Variants in matrix metalloproteinase‐9 gene are associated with hemorrhagic transformation in acute ischemic stroke patients with atherothrombosis, small artery disease, and cardioembolic stroke

OBJECTIVE: The potential effect of matrix metalloproteinase‐9 (MMP‐9) variants and these variants interactions on hemorrhagic transformation (HT) risk after ischemic stroke (IS) remain unclear. The aims of present study were to investigate the associations of six variants in MMP‐9 with HT, and these variants interactions whether related to increased HT risk.
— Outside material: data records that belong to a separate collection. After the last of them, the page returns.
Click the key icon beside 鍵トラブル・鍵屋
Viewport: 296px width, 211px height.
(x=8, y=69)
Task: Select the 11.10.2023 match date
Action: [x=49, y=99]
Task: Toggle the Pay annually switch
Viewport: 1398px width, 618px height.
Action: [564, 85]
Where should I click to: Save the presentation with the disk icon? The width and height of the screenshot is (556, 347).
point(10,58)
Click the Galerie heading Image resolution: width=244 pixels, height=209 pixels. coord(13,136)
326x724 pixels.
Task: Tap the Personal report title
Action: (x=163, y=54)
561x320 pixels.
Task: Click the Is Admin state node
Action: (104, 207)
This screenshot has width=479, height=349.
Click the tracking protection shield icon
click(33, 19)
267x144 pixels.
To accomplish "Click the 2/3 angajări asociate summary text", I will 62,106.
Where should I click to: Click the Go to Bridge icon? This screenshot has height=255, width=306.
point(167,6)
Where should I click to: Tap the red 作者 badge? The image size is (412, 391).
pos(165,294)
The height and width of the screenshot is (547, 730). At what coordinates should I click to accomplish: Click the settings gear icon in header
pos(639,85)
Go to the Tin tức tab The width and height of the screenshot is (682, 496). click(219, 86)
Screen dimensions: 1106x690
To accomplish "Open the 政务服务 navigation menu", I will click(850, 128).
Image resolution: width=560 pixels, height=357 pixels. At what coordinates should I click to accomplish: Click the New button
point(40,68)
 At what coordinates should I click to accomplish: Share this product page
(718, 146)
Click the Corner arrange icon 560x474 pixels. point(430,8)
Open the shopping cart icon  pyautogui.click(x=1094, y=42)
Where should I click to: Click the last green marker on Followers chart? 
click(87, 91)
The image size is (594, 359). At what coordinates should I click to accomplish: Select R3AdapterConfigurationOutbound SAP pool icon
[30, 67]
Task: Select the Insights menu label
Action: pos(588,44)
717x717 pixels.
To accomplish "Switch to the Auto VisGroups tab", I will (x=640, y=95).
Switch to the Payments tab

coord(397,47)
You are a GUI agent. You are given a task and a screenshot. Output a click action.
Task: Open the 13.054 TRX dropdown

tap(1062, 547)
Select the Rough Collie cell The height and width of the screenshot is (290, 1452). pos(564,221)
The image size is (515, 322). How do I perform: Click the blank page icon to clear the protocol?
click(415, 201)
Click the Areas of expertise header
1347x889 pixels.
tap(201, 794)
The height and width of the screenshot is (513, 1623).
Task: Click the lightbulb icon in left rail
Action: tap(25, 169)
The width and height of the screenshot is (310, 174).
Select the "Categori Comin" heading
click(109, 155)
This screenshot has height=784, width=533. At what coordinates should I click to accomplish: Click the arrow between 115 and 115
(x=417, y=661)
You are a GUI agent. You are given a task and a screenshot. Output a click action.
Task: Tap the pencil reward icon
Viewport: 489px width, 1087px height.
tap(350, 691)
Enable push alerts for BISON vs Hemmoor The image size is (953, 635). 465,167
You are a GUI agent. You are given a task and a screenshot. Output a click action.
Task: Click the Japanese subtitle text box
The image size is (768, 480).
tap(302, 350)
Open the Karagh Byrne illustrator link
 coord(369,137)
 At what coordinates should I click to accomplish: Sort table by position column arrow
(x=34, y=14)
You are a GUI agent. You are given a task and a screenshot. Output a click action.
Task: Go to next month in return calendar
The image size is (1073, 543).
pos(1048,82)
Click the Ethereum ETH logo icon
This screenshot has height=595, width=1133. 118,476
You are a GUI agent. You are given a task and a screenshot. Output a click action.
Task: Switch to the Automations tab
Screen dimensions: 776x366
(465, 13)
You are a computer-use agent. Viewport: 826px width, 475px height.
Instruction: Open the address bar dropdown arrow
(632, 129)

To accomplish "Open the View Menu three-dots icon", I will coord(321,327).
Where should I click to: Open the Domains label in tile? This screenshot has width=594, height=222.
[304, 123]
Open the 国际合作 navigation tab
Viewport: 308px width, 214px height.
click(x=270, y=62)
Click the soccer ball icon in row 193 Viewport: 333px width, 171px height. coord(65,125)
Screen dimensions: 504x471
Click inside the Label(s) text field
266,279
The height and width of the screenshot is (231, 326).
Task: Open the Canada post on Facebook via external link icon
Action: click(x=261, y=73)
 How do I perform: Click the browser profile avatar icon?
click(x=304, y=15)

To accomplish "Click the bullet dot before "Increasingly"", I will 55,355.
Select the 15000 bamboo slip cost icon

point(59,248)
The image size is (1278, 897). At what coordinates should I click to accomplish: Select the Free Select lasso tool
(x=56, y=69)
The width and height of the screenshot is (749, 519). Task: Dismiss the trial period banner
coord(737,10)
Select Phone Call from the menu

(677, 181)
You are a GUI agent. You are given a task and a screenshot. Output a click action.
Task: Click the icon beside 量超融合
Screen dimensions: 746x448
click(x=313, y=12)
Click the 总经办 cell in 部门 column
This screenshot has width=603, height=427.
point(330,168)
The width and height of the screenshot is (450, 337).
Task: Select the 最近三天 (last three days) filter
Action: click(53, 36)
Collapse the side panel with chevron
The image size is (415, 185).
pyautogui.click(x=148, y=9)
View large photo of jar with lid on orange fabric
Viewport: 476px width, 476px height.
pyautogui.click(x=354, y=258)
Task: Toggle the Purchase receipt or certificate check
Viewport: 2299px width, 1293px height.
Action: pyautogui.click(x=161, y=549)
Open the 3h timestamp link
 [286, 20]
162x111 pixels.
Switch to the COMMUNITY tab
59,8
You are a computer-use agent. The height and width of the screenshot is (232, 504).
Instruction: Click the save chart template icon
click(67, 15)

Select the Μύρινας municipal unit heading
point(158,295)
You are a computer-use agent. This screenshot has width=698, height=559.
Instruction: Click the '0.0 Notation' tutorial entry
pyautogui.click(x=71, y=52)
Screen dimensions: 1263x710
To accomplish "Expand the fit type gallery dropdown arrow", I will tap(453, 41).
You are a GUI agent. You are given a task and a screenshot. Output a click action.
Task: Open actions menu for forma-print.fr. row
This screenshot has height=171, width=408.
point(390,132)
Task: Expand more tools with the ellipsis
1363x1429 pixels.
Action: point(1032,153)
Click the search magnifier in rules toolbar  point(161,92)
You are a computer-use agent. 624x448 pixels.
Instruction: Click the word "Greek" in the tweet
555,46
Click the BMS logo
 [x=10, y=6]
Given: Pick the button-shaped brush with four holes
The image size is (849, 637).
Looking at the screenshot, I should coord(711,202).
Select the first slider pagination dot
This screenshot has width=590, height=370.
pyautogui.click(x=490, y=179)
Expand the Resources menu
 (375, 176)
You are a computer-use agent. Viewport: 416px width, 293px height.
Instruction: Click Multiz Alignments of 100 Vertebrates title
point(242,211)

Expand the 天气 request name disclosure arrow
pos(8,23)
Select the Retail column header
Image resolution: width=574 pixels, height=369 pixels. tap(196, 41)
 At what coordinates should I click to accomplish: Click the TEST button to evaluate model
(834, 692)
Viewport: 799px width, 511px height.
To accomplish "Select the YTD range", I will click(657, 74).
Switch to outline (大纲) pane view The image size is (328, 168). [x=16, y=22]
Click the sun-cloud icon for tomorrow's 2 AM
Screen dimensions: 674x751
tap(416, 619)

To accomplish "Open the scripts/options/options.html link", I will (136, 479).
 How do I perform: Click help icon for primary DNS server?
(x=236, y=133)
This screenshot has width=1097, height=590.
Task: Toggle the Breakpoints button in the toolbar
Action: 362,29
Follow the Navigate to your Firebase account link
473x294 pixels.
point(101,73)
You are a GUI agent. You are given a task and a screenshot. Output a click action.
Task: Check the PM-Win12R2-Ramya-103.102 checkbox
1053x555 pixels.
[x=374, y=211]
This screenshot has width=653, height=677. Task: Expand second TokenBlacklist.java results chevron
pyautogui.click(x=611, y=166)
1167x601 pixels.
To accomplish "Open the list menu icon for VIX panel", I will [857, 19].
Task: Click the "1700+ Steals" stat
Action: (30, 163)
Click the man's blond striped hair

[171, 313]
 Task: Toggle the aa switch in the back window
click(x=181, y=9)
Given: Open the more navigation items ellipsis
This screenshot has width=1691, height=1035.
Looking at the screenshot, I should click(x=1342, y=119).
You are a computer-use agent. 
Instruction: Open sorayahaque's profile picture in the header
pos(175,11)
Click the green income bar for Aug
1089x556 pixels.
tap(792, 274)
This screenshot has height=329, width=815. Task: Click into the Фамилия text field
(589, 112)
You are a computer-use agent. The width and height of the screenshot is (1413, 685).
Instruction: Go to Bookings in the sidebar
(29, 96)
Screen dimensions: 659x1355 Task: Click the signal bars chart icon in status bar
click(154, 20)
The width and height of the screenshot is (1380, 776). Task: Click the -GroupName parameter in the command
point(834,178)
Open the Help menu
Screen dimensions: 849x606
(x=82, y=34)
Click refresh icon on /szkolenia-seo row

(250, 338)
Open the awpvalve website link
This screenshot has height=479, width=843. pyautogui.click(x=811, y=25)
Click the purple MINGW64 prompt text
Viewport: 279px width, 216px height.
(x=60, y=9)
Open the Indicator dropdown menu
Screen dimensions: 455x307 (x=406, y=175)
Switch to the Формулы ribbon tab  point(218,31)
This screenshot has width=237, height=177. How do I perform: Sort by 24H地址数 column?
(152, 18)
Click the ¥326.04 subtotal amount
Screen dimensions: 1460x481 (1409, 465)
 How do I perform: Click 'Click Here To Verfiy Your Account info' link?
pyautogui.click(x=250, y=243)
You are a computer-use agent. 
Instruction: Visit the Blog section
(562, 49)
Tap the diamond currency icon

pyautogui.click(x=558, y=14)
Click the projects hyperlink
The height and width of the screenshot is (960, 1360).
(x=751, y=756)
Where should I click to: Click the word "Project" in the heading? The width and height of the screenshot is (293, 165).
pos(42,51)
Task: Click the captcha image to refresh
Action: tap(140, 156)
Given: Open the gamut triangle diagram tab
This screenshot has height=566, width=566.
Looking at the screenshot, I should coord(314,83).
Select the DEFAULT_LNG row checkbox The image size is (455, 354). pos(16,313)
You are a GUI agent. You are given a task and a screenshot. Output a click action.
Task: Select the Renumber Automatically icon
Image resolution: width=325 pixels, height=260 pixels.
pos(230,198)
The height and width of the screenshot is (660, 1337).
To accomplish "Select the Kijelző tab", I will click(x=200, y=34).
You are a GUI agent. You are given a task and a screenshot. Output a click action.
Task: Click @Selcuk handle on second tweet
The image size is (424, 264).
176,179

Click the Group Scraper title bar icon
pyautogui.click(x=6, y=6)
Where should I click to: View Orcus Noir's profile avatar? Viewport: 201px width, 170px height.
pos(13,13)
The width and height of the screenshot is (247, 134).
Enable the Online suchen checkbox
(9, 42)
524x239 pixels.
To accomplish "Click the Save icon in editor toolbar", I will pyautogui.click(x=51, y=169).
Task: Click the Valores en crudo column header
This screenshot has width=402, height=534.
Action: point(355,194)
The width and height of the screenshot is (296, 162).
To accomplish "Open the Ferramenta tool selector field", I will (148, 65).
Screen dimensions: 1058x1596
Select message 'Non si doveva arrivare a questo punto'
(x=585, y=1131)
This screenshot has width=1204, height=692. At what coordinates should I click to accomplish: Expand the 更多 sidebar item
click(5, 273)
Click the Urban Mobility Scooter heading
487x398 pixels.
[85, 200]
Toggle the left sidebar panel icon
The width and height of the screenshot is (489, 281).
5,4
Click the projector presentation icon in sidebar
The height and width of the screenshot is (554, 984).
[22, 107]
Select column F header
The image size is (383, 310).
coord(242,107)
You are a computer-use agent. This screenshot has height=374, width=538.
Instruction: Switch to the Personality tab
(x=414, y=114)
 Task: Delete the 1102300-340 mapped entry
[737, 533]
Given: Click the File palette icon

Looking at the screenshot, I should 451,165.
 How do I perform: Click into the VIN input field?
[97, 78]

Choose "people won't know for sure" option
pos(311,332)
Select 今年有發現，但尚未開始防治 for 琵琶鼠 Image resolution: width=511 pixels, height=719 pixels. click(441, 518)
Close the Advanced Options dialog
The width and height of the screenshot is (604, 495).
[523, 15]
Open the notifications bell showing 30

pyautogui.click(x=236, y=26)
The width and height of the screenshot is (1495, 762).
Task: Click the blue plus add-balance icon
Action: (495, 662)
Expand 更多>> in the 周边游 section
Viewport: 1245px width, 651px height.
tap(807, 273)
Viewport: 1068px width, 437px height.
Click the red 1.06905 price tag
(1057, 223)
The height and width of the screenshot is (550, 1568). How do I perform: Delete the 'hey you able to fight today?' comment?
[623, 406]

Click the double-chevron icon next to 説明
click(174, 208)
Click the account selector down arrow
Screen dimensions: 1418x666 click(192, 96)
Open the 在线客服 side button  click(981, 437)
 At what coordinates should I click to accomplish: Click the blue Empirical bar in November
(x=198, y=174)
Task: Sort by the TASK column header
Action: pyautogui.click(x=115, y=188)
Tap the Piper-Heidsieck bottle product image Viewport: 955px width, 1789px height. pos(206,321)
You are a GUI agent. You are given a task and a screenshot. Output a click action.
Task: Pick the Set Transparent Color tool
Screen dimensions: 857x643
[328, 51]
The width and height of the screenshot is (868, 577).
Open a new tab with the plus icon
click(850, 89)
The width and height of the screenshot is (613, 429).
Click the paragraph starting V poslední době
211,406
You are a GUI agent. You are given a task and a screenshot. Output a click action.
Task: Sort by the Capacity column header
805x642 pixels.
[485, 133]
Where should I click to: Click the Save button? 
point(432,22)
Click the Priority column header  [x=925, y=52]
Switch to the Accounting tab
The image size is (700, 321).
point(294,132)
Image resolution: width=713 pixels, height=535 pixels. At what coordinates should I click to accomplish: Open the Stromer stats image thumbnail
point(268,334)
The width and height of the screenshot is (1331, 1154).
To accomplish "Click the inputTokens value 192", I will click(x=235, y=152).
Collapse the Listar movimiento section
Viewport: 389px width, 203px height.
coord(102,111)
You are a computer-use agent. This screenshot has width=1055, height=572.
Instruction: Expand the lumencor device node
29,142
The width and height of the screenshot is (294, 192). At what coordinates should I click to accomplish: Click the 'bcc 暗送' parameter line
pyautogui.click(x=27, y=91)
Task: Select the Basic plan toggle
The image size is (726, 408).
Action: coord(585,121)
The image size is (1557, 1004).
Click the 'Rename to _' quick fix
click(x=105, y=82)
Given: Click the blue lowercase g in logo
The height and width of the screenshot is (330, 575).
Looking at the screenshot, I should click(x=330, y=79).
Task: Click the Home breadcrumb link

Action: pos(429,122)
METHOD: A total of 705 patients with IS who were admitted to the participating hospitals within 48 hr of symptom onset were consecutively enrolled between March 2014 and December 2016. HT was confirmed by brain computed tomography (CT) scan during 14 days from stroke onset. Six variants of MMP‐9 gene were measured by mass spectrometry. Interactions of gene variant–gene variant were assessed through generalized multifactor dimensionality reduction method (GMDR). RESULTS: HT occurred in 104 (14.8%) patients. There were no differences in genotypes for the six variants between patients with and without HT using univariate analysis (all p > 0.05). GMDR analysis revealed that there was a synergistic effect of gene variant–gene variant interactions between rs3918242 and rs3787268 in MMP‐9 gene. Cox regression analysis showed that high‐risk interactions of rs3918242 and rs3787268 were associated with increased risk of HT after adjusting for covariates (hazard ratio: 2.08; 95% confidence interval: 1.34–7.85; p = 0.016). CONCLUSION: Incidence of HT is common in acute IS in Chinese population. The mechanisms leading to HT are most likely multifactorial. Two‐loci interactions of rs3918242 and rs3787268 in MMP‐9 gene may confer a higher risk for HT.